- **REQUIREMENT**:
Locate the line bearing "is (724, 1568)." in the material below, then reproduce it and each following line up to and including the line bearing "The image size is (1568, 604).".

- **INPUT FOR THIS TASK**:
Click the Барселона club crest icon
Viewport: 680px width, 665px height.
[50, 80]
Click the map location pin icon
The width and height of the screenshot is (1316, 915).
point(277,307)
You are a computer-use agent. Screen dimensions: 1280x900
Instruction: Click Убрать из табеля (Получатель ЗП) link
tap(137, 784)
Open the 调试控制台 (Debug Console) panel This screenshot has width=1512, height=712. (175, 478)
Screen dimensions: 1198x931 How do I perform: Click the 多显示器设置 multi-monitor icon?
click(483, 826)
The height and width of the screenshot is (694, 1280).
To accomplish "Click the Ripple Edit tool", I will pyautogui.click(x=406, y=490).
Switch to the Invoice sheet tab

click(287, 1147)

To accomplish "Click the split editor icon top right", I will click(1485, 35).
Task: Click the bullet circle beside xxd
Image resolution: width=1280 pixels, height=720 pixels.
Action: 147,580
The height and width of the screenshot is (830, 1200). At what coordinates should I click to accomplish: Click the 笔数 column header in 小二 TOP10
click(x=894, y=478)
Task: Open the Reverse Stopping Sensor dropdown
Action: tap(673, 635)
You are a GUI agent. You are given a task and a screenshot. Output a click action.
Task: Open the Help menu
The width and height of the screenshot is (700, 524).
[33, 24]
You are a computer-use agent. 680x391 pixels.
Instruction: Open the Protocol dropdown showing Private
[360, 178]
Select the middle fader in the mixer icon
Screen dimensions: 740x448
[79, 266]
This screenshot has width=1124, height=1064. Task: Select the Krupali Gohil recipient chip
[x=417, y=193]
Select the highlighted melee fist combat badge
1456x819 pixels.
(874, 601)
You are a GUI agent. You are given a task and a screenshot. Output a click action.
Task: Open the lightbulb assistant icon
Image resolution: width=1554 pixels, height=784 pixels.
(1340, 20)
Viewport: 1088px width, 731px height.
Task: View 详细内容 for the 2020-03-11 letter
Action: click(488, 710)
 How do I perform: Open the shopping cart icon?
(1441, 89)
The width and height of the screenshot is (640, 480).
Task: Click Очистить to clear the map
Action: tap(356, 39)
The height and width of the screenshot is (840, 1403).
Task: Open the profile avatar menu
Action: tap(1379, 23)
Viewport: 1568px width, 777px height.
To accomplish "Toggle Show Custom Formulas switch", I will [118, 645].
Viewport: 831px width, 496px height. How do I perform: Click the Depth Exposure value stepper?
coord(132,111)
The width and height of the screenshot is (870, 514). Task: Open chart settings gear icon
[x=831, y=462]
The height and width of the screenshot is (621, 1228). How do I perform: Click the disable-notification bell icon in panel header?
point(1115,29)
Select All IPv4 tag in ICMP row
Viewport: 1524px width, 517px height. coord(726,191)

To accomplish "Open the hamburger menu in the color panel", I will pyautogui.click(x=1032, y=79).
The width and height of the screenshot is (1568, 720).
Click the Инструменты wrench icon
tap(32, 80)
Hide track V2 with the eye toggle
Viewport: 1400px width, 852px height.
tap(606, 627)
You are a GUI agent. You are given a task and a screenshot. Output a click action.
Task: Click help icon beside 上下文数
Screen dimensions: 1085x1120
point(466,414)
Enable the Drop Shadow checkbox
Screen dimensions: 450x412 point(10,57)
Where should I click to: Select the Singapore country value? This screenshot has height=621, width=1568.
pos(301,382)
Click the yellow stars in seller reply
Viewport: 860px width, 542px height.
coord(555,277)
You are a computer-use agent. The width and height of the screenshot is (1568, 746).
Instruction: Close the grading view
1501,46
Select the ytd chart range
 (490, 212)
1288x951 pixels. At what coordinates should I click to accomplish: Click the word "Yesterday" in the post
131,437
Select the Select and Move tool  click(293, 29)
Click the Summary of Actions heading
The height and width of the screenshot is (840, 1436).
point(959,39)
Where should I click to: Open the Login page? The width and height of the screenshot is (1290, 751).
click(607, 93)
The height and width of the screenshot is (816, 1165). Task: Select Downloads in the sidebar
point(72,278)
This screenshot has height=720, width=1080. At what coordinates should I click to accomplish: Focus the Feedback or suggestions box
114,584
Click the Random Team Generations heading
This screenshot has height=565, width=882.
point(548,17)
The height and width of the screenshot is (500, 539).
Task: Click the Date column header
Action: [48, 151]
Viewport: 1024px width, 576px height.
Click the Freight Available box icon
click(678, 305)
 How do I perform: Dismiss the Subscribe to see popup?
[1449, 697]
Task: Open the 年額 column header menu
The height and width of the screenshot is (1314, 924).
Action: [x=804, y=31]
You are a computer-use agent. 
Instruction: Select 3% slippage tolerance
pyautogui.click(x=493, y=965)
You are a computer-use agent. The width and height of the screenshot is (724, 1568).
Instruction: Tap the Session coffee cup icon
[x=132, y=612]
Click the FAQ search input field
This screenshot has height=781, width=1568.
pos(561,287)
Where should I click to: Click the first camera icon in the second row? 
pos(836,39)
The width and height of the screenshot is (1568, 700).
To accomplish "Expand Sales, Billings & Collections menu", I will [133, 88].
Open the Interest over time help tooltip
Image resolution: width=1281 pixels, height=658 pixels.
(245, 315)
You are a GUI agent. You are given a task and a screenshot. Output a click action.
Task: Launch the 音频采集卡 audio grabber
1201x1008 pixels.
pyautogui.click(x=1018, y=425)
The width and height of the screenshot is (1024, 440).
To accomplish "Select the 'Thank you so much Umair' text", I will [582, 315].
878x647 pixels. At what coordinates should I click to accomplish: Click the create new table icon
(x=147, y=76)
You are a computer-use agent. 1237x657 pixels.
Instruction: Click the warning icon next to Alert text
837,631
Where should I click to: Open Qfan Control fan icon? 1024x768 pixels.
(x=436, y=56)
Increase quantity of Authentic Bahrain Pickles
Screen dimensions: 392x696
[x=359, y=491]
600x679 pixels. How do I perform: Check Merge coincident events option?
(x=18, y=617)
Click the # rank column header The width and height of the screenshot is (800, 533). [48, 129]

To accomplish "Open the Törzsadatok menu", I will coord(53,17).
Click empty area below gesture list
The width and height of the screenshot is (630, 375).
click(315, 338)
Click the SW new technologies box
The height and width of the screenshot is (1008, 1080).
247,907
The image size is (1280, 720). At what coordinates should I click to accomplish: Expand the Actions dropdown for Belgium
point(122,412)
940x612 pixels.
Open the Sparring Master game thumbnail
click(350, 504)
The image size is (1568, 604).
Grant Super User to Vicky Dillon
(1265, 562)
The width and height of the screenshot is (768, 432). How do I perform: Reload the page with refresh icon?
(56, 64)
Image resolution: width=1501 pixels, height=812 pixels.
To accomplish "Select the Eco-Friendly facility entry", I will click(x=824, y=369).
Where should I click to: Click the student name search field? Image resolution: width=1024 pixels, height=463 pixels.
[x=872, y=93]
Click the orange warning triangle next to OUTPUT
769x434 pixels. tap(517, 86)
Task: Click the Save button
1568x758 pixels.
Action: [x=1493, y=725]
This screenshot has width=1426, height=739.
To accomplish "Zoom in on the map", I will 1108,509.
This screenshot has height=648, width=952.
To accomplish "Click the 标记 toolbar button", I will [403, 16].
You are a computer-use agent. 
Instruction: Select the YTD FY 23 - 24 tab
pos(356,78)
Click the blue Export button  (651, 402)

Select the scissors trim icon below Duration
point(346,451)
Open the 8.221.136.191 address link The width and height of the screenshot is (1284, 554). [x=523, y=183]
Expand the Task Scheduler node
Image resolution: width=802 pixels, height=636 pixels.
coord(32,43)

- **SOLUTION TO THIS TASK**:
You are a computer-use agent. The width and height of the screenshot is (724, 1568).
Instruction: Tap the Session coffee cup icon
[x=132, y=612]
Click the FAQ search input field
This screenshot has height=781, width=1568.
pos(561,287)
Where should I click to: Click the first camera icon in the second row? 
pos(836,39)
The width and height of the screenshot is (1568, 700).
To accomplish "Expand Sales, Billings & Collections menu", I will [133, 88].
Open the Interest over time help tooltip
Image resolution: width=1281 pixels, height=658 pixels.
(245, 315)
You are a GUI agent. You are given a task and a screenshot. Output a click action.
Task: Launch the 音频采集卡 audio grabber
1201x1008 pixels.
pyautogui.click(x=1018, y=425)
The width and height of the screenshot is (1024, 440).
To accomplish "Select the 'Thank you so much Umair' text", I will [582, 315].
878x647 pixels. At what coordinates should I click to accomplish: Click the create new table icon
(x=147, y=76)
You are a computer-use agent. 1237x657 pixels.
Instruction: Click the warning icon next to Alert text
837,631
Where should I click to: Open Qfan Control fan icon? 1024x768 pixels.
(x=436, y=56)
Increase quantity of Authentic Bahrain Pickles
Screen dimensions: 392x696
[x=359, y=491]
600x679 pixels. How do I perform: Check Merge coincident events option?
(x=18, y=617)
Click the # rank column header The width and height of the screenshot is (800, 533). [48, 129]

To accomplish "Open the Törzsadatok menu", I will coord(53,17).
Click empty area below gesture list
The width and height of the screenshot is (630, 375).
click(315, 338)
Click the SW new technologies box
The height and width of the screenshot is (1008, 1080).
247,907
The image size is (1280, 720). At what coordinates should I click to accomplish: Expand the Actions dropdown for Belgium
point(122,412)
940x612 pixels.
Open the Sparring Master game thumbnail
click(350, 504)
The image size is (1568, 604).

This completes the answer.